# Abelian normal subgroup of core-free maximal subgroup is contranormal implies derived subgroup of whole group is monolith

## Statement

Suppose $G$ is a Primitive group (?), $M$ is a Core-free maximal subgroup (?) of $G$ (or, the stabilizer of a point for a faithful primitive group action of $G$), and $A$ is an Abelian normal subgroup (?) of $M$ that is a Contranormal subgroup (?) of $G$: $G$ is generated by the conjugates of $A$ in it.
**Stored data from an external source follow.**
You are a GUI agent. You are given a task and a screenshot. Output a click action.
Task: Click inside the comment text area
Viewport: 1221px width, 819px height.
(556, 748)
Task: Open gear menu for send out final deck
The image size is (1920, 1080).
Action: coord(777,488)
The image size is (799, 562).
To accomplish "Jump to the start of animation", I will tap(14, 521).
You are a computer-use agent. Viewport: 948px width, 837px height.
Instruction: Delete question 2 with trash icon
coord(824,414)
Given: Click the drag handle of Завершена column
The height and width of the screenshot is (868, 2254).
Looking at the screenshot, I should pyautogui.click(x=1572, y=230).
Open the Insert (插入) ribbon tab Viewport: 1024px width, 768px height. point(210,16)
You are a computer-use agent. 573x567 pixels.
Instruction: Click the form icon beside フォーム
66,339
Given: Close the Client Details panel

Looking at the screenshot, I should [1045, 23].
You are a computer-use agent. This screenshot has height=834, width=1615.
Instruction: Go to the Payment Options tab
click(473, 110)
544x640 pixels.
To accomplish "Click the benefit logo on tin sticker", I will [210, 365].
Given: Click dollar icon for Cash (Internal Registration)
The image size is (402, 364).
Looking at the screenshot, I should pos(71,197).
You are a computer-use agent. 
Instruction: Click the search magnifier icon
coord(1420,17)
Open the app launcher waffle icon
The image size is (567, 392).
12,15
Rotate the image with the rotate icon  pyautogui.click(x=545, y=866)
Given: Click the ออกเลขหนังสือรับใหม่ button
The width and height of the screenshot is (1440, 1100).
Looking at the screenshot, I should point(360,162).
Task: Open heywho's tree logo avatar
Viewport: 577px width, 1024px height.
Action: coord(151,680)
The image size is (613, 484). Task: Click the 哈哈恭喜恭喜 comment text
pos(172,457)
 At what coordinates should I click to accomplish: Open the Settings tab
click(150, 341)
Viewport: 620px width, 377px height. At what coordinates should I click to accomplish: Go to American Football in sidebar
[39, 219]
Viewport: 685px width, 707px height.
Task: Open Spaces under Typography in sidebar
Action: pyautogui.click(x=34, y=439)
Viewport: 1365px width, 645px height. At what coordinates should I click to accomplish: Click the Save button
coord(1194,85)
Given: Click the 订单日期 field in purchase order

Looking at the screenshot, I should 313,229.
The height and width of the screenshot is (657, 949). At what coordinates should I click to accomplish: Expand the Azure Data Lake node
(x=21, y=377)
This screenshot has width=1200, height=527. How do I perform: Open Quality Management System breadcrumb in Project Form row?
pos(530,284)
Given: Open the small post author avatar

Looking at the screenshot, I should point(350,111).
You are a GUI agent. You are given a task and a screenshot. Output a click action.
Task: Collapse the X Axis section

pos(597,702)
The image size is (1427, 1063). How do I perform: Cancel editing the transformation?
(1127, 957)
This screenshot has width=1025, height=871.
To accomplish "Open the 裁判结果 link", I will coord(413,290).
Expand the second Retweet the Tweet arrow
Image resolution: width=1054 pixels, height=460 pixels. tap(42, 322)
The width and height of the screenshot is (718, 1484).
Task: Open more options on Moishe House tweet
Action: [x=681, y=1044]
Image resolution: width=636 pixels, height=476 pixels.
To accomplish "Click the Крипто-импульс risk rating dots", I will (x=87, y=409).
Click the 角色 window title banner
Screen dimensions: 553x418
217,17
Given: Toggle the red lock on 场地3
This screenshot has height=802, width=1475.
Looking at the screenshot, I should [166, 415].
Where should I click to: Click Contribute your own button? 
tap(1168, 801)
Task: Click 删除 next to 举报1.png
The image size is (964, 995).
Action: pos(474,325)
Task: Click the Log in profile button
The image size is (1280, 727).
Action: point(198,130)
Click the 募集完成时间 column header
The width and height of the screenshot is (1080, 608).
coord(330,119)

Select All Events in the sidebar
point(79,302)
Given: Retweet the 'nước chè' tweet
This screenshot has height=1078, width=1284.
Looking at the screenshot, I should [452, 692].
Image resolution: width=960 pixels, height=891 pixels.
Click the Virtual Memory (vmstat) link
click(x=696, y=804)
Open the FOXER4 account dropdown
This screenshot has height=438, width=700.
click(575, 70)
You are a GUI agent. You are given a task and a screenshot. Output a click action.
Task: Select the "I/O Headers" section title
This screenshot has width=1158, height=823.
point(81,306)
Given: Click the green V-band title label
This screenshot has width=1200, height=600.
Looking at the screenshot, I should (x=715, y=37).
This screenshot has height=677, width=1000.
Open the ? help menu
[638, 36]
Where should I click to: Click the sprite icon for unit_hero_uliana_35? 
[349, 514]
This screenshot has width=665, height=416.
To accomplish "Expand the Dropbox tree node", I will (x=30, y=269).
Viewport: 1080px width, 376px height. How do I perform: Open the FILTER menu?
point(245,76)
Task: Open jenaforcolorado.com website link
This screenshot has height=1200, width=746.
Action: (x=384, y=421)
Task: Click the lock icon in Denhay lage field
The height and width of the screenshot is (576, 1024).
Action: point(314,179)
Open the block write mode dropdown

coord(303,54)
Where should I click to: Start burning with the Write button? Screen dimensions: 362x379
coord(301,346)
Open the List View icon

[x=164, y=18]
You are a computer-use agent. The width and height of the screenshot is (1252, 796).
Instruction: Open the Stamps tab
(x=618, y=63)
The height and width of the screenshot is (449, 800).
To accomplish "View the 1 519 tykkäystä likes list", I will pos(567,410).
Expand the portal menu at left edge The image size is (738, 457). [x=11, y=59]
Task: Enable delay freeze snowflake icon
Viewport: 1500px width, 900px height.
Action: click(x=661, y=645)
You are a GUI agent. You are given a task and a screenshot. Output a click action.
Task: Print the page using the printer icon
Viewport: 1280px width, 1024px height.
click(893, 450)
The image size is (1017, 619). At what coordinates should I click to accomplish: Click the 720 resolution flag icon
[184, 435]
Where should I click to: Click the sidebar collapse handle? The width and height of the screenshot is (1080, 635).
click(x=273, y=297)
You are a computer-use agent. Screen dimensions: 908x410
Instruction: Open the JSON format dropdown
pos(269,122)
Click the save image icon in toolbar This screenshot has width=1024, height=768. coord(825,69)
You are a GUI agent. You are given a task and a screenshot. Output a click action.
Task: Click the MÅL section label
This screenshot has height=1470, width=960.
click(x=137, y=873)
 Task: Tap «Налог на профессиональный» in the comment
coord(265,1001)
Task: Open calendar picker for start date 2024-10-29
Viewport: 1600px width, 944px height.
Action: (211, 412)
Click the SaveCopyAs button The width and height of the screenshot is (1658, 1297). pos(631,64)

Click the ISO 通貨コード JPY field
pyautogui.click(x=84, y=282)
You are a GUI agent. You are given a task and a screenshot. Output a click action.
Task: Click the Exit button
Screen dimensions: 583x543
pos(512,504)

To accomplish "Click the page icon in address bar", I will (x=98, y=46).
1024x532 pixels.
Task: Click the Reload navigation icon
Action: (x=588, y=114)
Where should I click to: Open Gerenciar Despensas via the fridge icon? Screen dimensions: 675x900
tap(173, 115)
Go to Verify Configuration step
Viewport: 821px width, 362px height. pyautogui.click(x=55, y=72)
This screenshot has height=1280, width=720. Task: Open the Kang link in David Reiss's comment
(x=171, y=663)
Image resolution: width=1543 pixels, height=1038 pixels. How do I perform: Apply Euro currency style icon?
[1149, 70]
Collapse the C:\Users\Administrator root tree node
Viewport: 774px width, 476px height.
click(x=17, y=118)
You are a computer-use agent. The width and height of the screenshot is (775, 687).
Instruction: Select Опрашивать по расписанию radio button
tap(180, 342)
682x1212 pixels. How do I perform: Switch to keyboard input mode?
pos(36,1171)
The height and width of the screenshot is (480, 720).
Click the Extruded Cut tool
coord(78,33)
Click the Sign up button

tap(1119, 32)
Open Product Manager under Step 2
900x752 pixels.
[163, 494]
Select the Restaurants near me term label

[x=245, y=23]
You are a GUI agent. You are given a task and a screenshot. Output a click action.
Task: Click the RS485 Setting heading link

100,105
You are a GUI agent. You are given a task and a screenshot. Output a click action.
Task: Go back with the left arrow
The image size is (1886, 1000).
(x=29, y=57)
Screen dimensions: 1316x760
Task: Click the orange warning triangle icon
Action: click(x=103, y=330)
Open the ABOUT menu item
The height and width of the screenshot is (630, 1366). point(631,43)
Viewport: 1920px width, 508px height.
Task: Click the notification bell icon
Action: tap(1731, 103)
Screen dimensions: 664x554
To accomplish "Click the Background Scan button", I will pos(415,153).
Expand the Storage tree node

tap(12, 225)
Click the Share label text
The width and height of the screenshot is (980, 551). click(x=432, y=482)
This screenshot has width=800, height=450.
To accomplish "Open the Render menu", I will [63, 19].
Then, the Commutator subgroup (?) $[G,G]$ is the monolith of $G$, i.e., every nontrivial normal subgroup of $G$ contains the commutator subgroup of $G$.

## Proof

Given: A group $G$, a core-free maximal subgroup $M$ of $G$. An abelian normal subgroup $A$ of $M$ that is contranormal in $G$. A nontrivial normal subgroup $N$ of $G$.

To prove: $G/N$ is abelian.

Proof:

1. $MN = G$: Since $M$ is core-free and $N$ is nontrivial normal, $M$ does not contain $N$. Since $M$ is maximal, $MN = G$.
2. $AN$ is normal in $G$: Clearly, $N \le AN \le N_G(AN)$. Also, $A$ is normal in $M$ and $N$ is normal in <mah>G[/itex], so $M \le N_G(AN)$. Thus, $MN \le N_G(AN)$, so $N_G(AN) = G$ by step (1).
3. $AN = G$: By assumption, $A$ is contranormal. Thus, the only normal subgroup of $G$ containing $A$ is $G$. So, by step (2), $AN$ is normal in $G$.
4. $G/N \cong A/(A \cap N)$ is abelian: This follows from facts (1) and (2).